I was so excited when I initially left the interview last month with the professional blogger. I was so eager to become successful at this and to follow her plan to get there. I was also very overwhelmed. Trying to get over 1000 followers on Pinterest is no small task. Especially when you can only follow about 300 people per day and only about 5-10% of those people will follow you back. That was her first step. The KEY step in me being successful. And it was taking forever.
Between that and the pressure to refine my blog, talk about one specific topic, and not veer off course, I got really stressed out. What the hell was I going to talk about? I changed my site, my focus, all of it. But then I hit a block. I completely psyched myself out of this whole blog thing. Of course that happened AFTER I signed up for the $50/month course on professional blogging. Because why would I start doubting myself before that?
What it comes down to is this: I don’t know enough about any one topic to be consistently interesting about that topic. I know varying degrees of information on tons of random topics. That’s what made me a great bartender. All the useless information just floating around up in my head. If you know me, you know how randomly my mind works. I can make the weirdest associations for people and situations out of the blue.
I can talk to you about what I know about finances and savings. I can research on the internet and on Pinterest to find articles to back up my claims and even suggest new things for you to try. But all that amounts to is me spitting out someone else’s words. That’s not creativity. That’s fraud. I can tell you my cleaning strategy for keeping a clean house. It’s not that exciting, and frankly, there are days when I say, Screw it! and don’t do anything around the house. I’m human. I can tell you all about my pregnancy and every fun and gross thing that’s happening with my body right at this moment, but do you honestly care? Only if you know me. And even then, not really.

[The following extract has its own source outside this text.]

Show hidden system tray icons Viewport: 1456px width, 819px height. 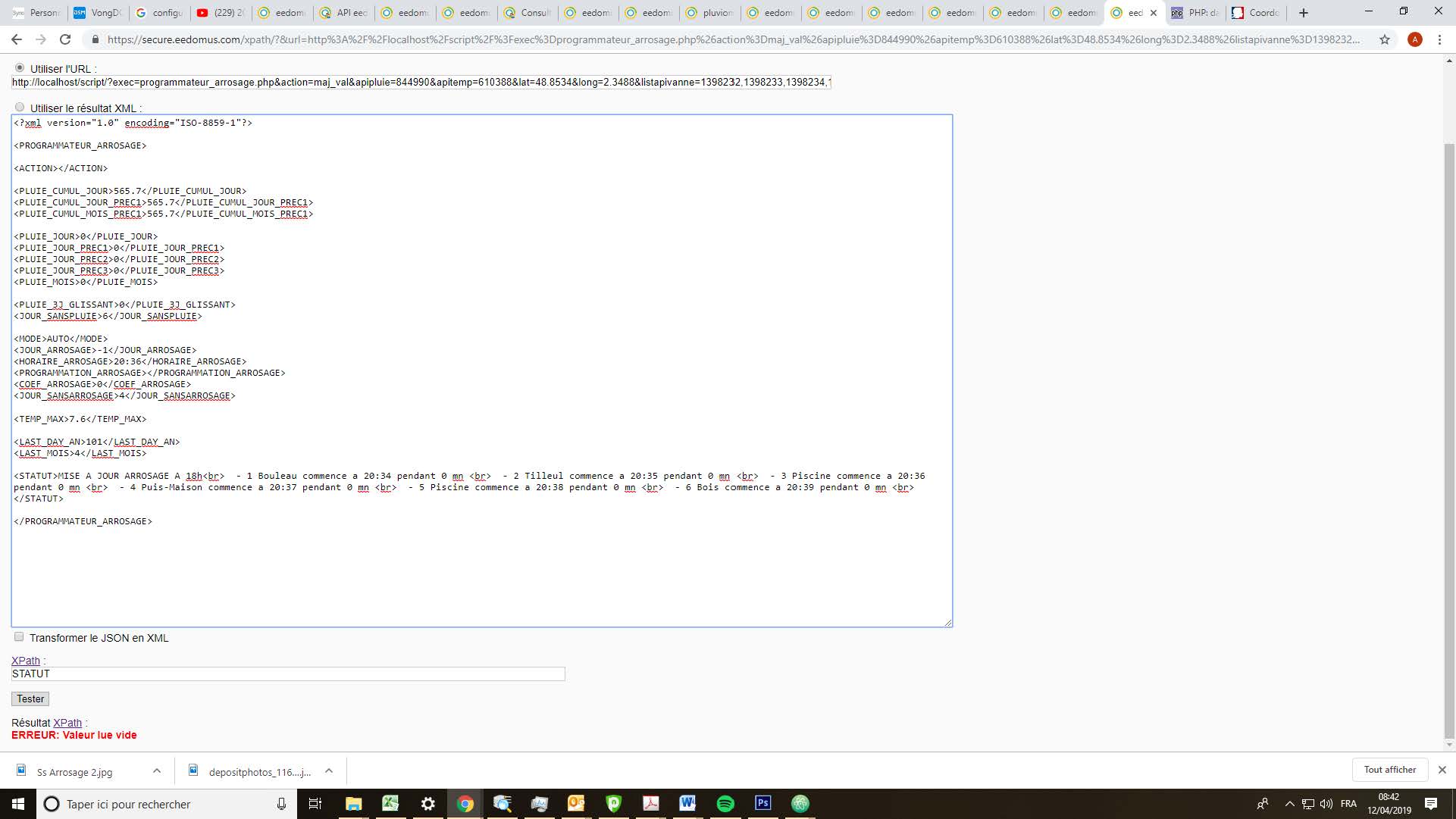tap(1289, 804)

So, I decided to take the professional’s advice, but to take it with a grain of salt. I will follow her strategy for getting followers and gaining a fan base. That seems pretty legit. But I’m also going to stay true to me and talk about whatever the hell I want to on any given day because that’s who I am. I’m all over the place. And I’m okay with that. I got into this to have fun with it, to see where it could take me, and to reach out to people… And I’m going to do it my way. I really hope you take the journey with me.